A school application consultant, who preferred to be identified only as Kevin, said gold-plated resumes may actually have an adverse effect.

“When you describe your children as too outstanding, you are taking risk,” he said. “If the school admission officials took resumes seriously and had high expectations in the interview process, you had better pray that your child won’t be nervous and blow the interview.”

Kevin recalled the time he helped one couple prepare their son for an interview at a prestigious school. When the moment finally arrived, the child kept running around the room and screaming in complete antithesis to the description of him on his resume. He failed to be admitted.

“It’s useless to speak highly of your child when it’s really the child that plays the decisive role in an interview,” he said. “So my suggestion to parents is to prepare your child well, rather than wasting your time on resumes. Teach them the right manners and ensure they get enough sleep so they appear at their best when meeting with prospective school officials.”

Keep cool! Try telling that to obsessed parents of young children
Dong Jun / SHINE

Parents kill time by browsing their smartphones when waiting for their children outside training schools.

Xiong Bingqi, deputy director of the 21st Century Education Research Institute, said the boy’s resume that went viral may just be hype whipped up by organizations that make money training young children.

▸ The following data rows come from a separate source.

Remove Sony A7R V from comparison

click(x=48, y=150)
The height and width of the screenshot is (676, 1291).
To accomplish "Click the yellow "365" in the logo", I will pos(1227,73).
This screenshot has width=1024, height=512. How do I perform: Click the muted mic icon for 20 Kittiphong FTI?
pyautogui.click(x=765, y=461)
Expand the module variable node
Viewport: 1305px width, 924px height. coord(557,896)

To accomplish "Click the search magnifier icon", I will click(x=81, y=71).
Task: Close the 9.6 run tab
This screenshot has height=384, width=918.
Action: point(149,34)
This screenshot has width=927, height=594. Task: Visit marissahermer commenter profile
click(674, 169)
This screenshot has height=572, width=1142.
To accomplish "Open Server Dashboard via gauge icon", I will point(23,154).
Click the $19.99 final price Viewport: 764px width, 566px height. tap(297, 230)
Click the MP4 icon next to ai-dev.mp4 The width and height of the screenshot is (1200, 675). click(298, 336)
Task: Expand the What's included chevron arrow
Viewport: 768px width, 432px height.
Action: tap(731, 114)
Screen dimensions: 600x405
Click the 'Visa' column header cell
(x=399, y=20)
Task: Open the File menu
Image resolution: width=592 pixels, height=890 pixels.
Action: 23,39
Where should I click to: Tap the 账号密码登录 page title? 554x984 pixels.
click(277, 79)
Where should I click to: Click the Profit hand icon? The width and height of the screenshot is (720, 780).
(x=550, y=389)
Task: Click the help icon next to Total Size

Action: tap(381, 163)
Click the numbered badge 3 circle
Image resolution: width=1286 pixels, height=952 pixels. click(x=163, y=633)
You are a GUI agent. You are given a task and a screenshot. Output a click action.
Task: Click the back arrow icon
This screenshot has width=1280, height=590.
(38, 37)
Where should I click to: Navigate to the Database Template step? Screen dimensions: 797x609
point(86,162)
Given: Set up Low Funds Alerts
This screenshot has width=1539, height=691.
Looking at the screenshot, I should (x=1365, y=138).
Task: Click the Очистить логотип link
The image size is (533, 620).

“Some organizations or online private media are profiting from parents’ anxiety, which only worsens the situation,” he said. “Parents should really sharpen their eyes to discern misinformation and stay calm to avoid falling prey to marketing ploys.”

Xiong said China needs to distribute education resources more evenly and to reform assessment systems to focus beyond just test scores. Parents, he said, need to change their mindset about education.

“When there is a competition for slots, of course parents want their children to come out on top,” he said. “But that only worsens anxious competition anxiety. Schools and parents have to return to the core values of education, that is, to develop human beings instead of pitting children against one another.”

Wan, the Pinghe principal, holds similar views.

“There is no huge gap between primary schools in Shanghai now,” he said. “Both private and public schools have attached great importance to comprehensive quality and have set up ample curricula for students to develop. Parents should realize that and not get obsessed with getting children into target schools. The life of these kids won’t be ruined if they don’t enter what are considered ‘good schools.’”

If parents tone down their zeal and become more relaxed about education, they will give their children a healthier environment for growth and development, he explained.

“The family unit is very important for young children to get an outlook on life and the larger world,” Wan said. “Parents’ anxiety about school, study and scores can pass on to their children. Being too pushy may destroy a child’s interest in studying.”

Children are individuals with different interests and should be allowed to follow their own roads to success, he added.

“Look at many successful people today and you will find those who never went to prestigious schools when they were young,” he said.